Counselling suggestion on further genetic testing upon prenatal detection of CAKUT: initially, it should be distinguished between structural/dysplastic kidneys (such as PKD, hyperechogenic kidneys) and outflow obstruction/renal agenesis and ectopic kidneys. Extra-renal abnormalities should be excluded. Genetic counselling should be offered. If simple outflow obstruction/renal agenesis and ectopic kidneys is apparent invasive/non-invasive genetic testing can be offered. In case of extra-renal anomalies invasive genetic testing is advisable. If karyotype/CMA is negative further testing as in WES should be discussed. If polycystic/hyperechogenic kidneys with or without extra-renal anomalies are detected prenatally invasive genetic testing should be discussed. Family history has to be taken into account. If the karyotype/CMA is negative further testing as in WES should be offered if available

If polycystic/hyperechogenic kidneys with or without extra-renal anomalies are detected prenatally invasive genetic testing is advisable. Family history should always be considered. If the karyotype/CMA is negative further testing-like WES should be offered.

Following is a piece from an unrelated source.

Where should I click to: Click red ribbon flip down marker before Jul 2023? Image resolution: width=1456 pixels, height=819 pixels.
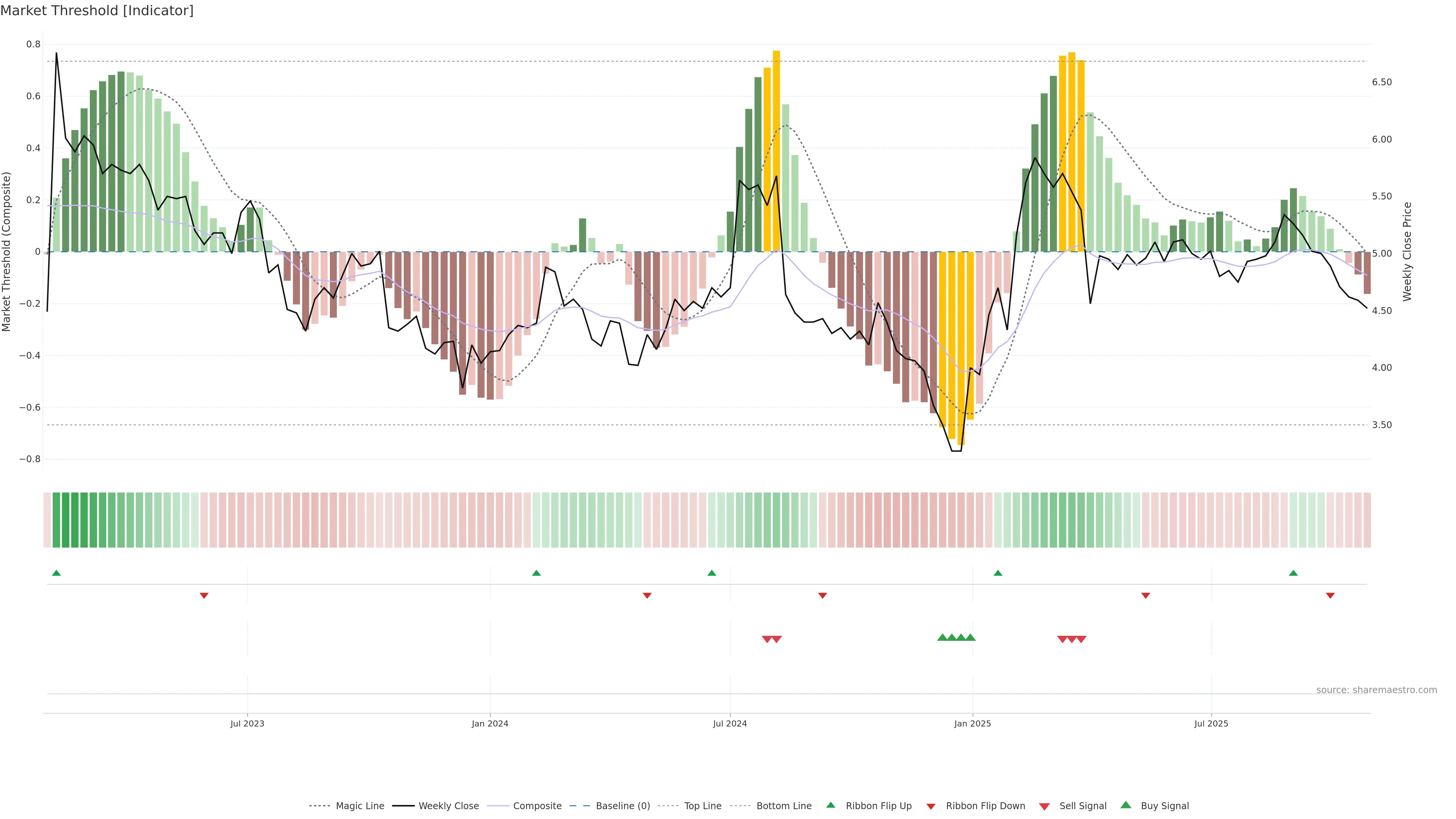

Sequential sonographic follow-up and individualized care is required upon detection of CAKUT. Termination of pregnancy can be discussed and offered based on national legislation in cases with poor prognosis (e.g., lung hypoplasia due to renal mal-/dysfunction or specific pathogenic variants associated with unfavorable outcome).

This study has limitations such as missing data on the neonatal outcome and fallow-up. This issue should be addressed in future studies. Furthermore, some CAKUT cases are not highlighted in this study as they were not assessed via exam sequencing. Therefore, the resulting selection reduces the generalisability of this analysis. The rates of fetal anomalies may be overestimated. Further studies with larger cohorts are required to address this question.

Conclusion

The wide availability of exome sequencing is revolutionizing our understanding of genetic causes of prenatal abnormalities including CAKUT. This analysis is so far the largest study on the implementation of WES in CAKUT. Upon prenatal detection of fetal CAKUT we suggest a thorough ultrasonographic scan to exclude associated extra-renal anomalies (Fig. 2). An individualized approach is necessary based on the sonographic findings (renal findings and extra-renal findings) considering the parental preference on finding out the underlying genotype. All patients should receive genetic counselling with the offer of genetic testing (non-invasive vs. invasive). If the karyotype or CMA is negative further genetic analysis can be offered (including WES). Based on our research, the highest detection yield of relevant pathogenic variants is among fetuses with renal and extra-renal findings (43.5% vs. 12.5% in fetuses with isolated CAKUT).